*Action item*:
Beginning at the line containing "Where should I", give again every line through the end of the data, unchanged and with both ends included. Drop any pictures.

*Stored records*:
==========
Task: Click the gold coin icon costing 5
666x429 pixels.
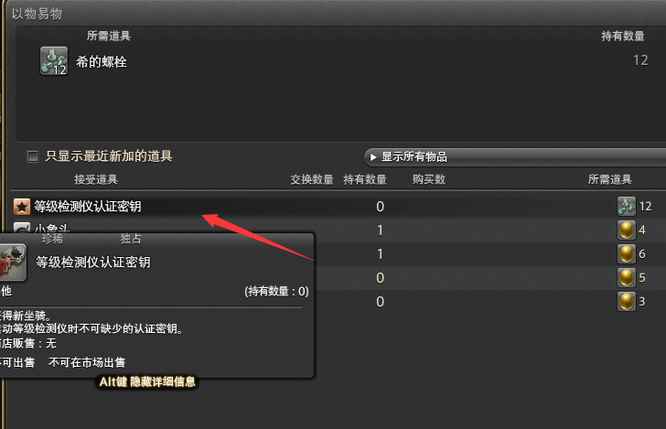Action: [x=626, y=278]
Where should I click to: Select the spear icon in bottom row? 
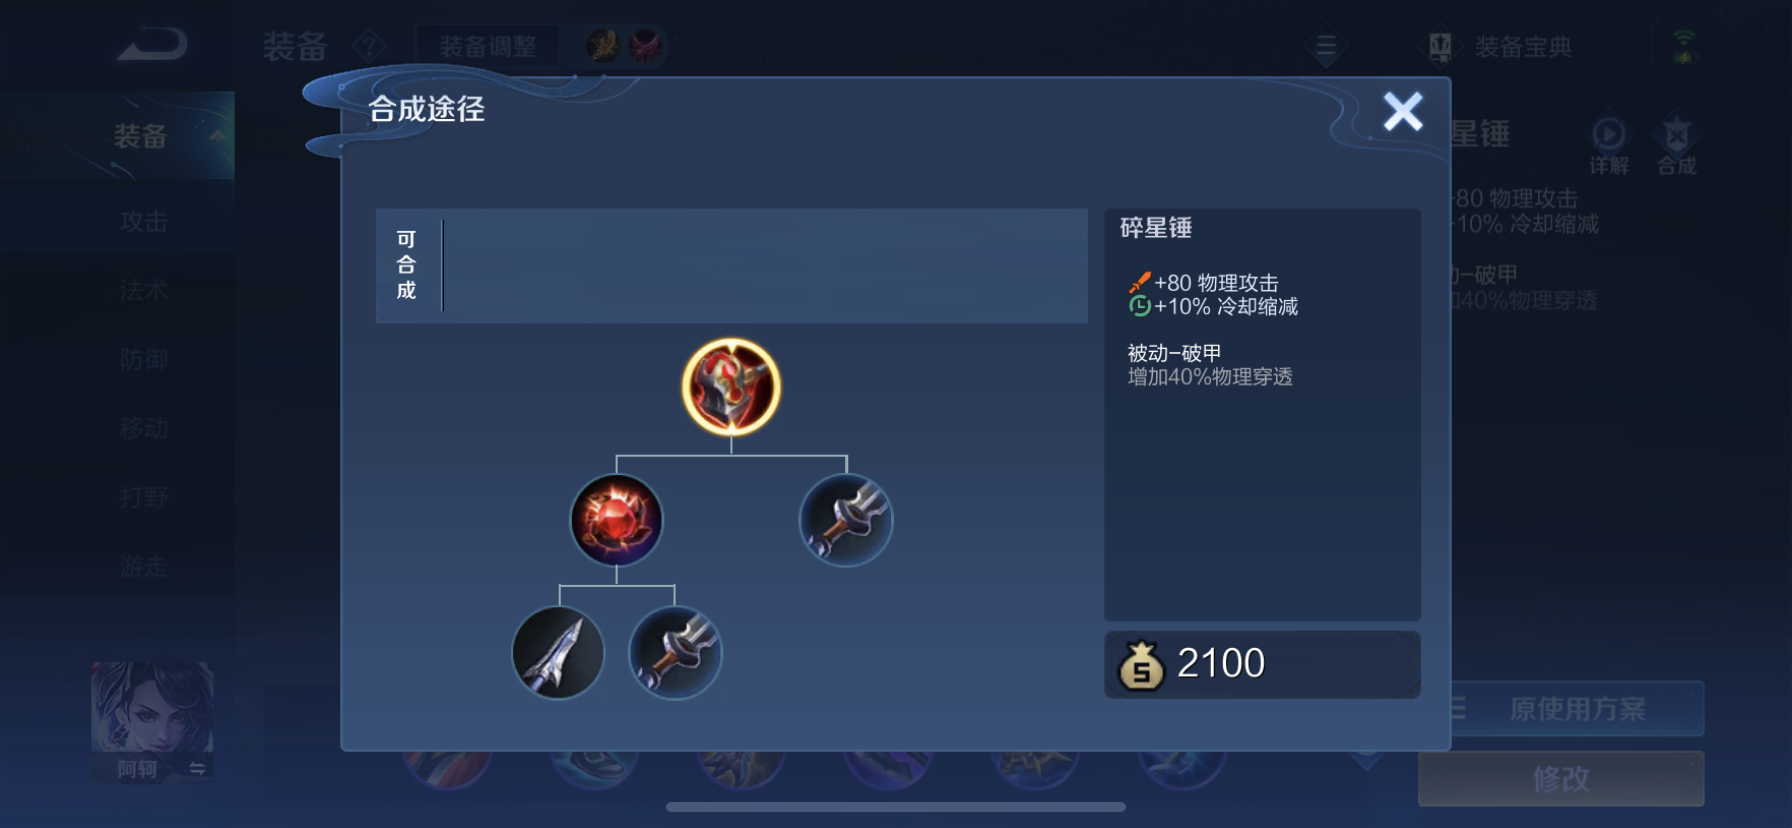(x=675, y=652)
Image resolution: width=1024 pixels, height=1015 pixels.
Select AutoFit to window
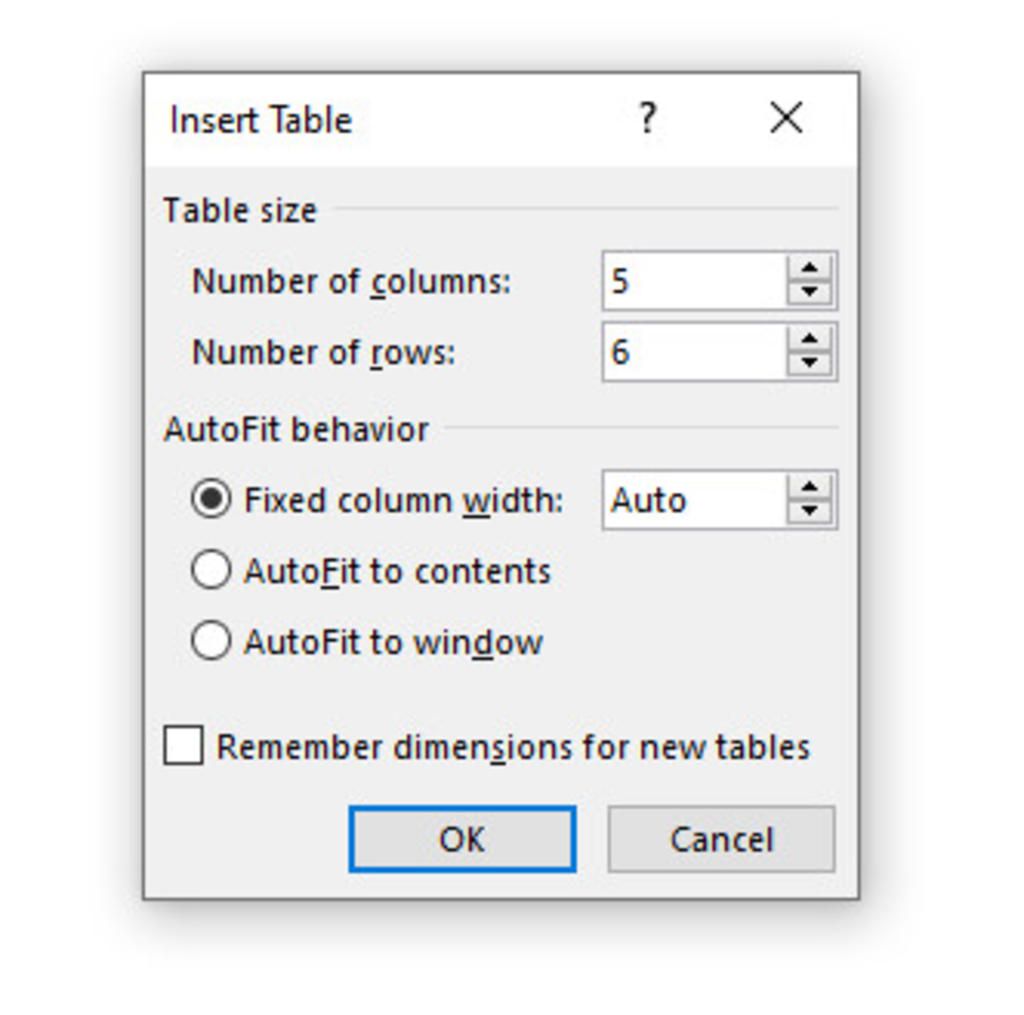pyautogui.click(x=208, y=641)
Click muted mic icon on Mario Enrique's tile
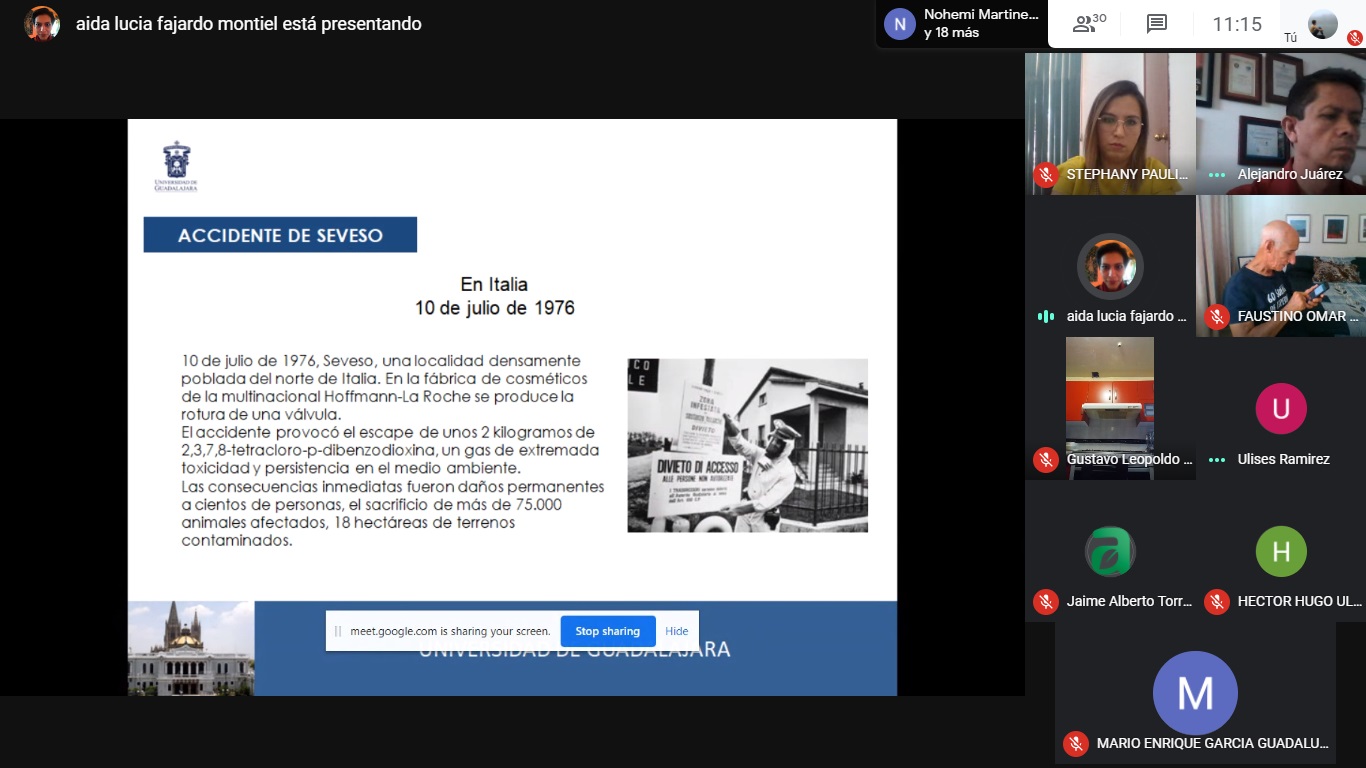 [1076, 743]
==========
*Reply to the task*:
Where should I click to: Select the spear icon in bottom row? 
(x=675, y=652)
Image resolution: width=1024 pixels, height=1015 pixels.
Select AutoFit to window
pyautogui.click(x=208, y=641)
Click muted mic icon on Mario Enrique's tile
 [1076, 743]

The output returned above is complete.